═════ Exercise material ═════

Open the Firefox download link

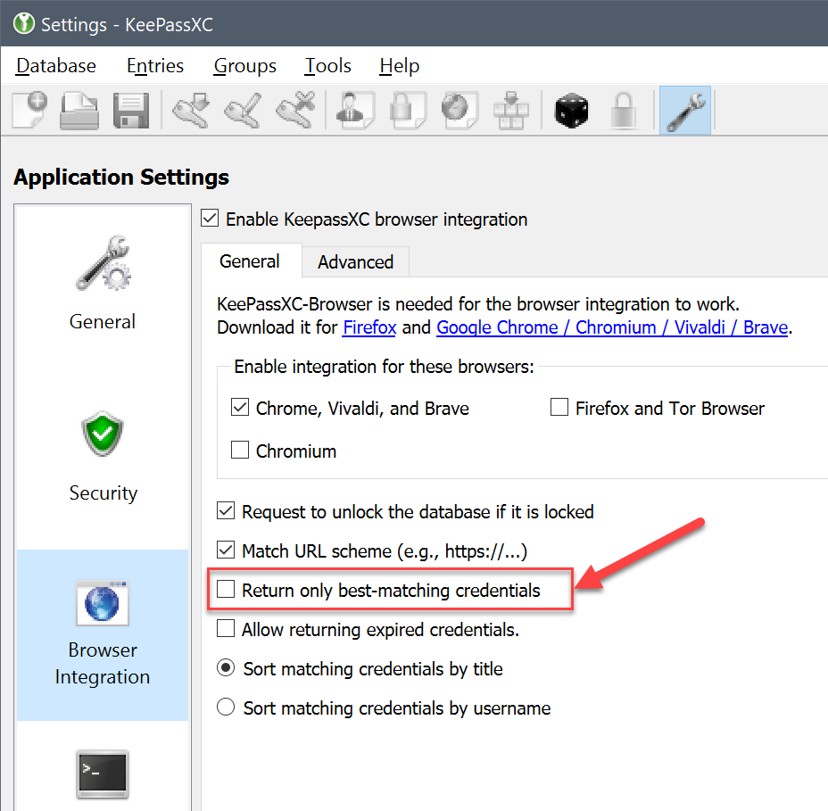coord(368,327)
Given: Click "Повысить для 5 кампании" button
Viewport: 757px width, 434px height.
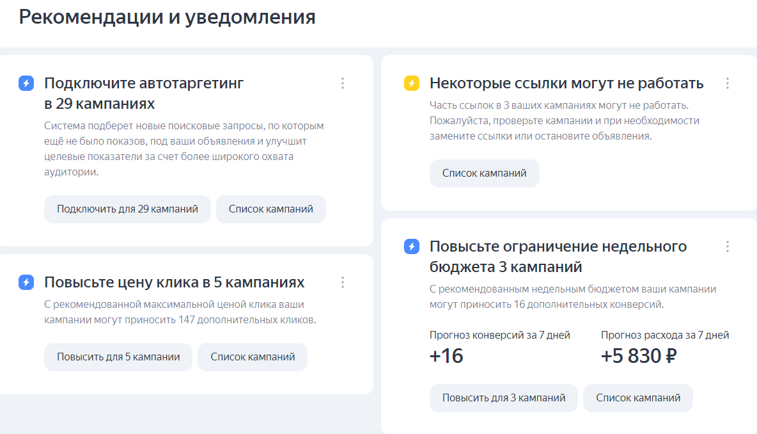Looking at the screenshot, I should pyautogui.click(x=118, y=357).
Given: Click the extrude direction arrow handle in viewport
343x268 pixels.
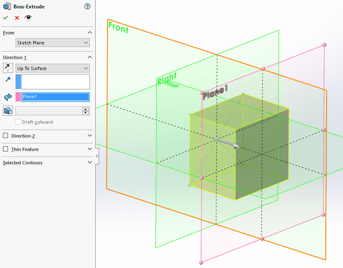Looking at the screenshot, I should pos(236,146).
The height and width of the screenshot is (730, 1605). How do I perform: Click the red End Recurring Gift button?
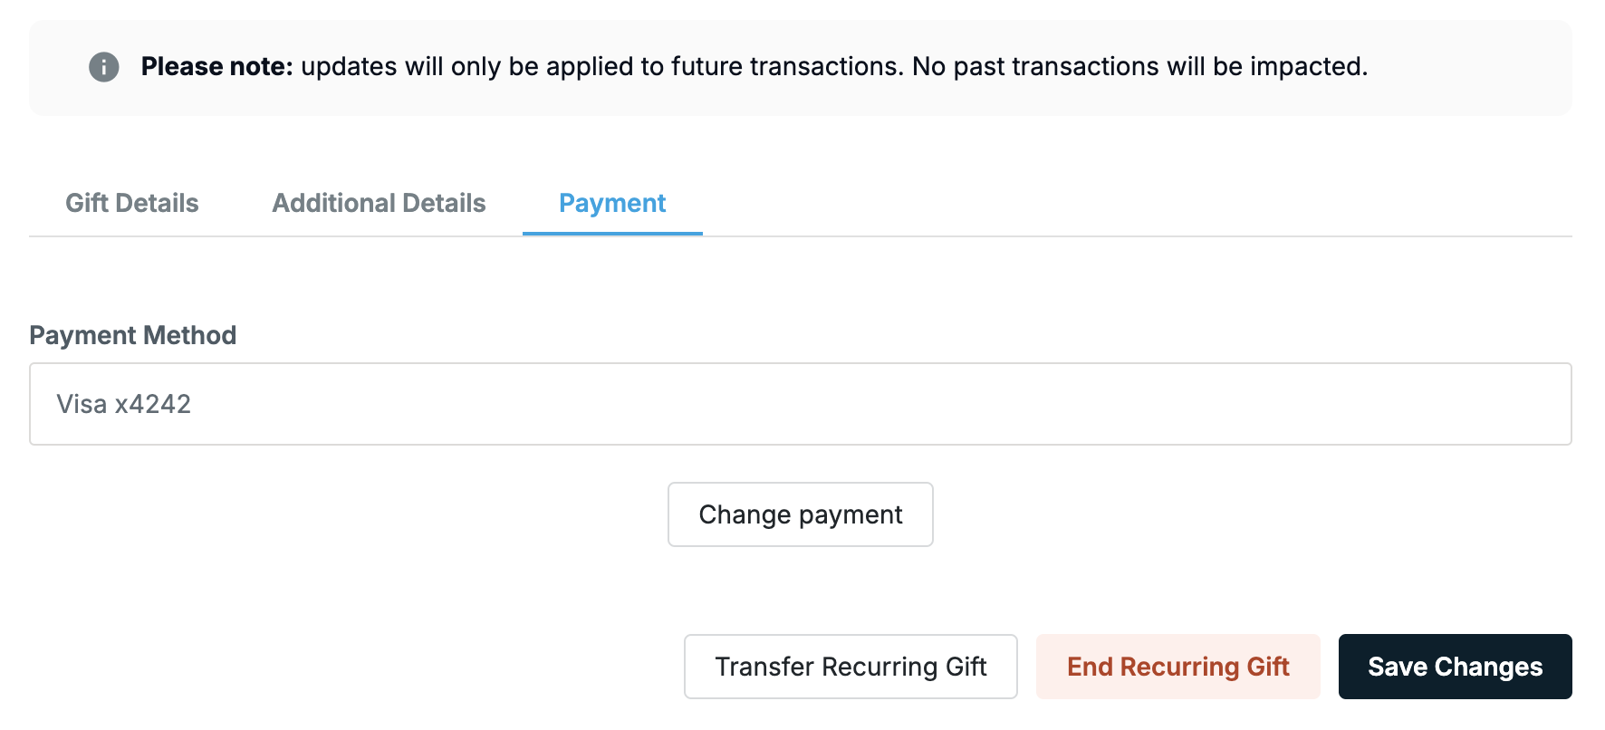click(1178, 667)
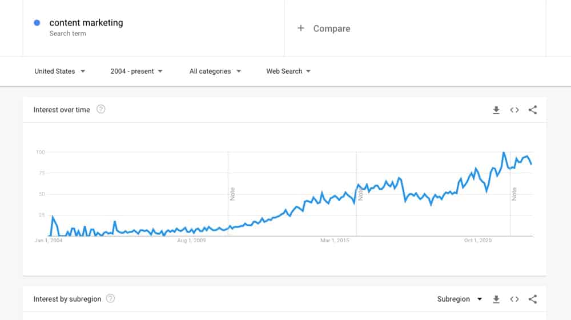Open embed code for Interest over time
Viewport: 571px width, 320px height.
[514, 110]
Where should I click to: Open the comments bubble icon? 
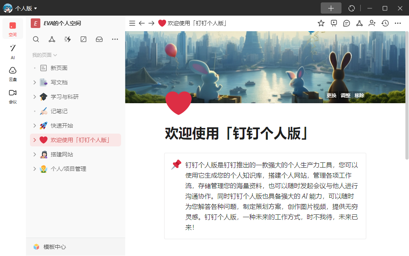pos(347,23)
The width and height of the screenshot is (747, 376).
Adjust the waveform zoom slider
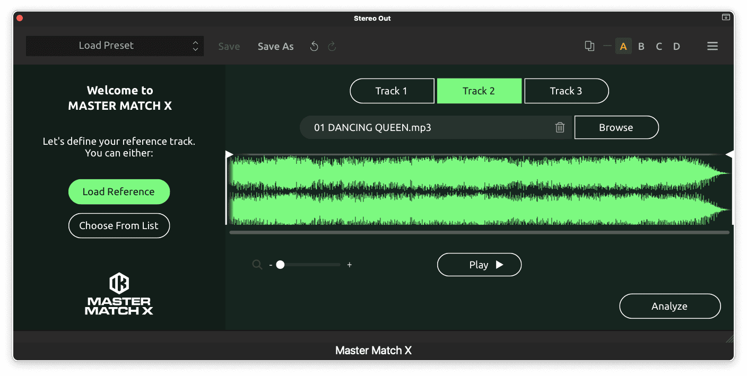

═════

**Exercise requirements**. Once you have located every line with the word "Given" in the material above, list those lines.

**Exercise result**.
Given: Click "Повысить для 5 кампании" button
Given: Click the extrude direction arrow handle in viewport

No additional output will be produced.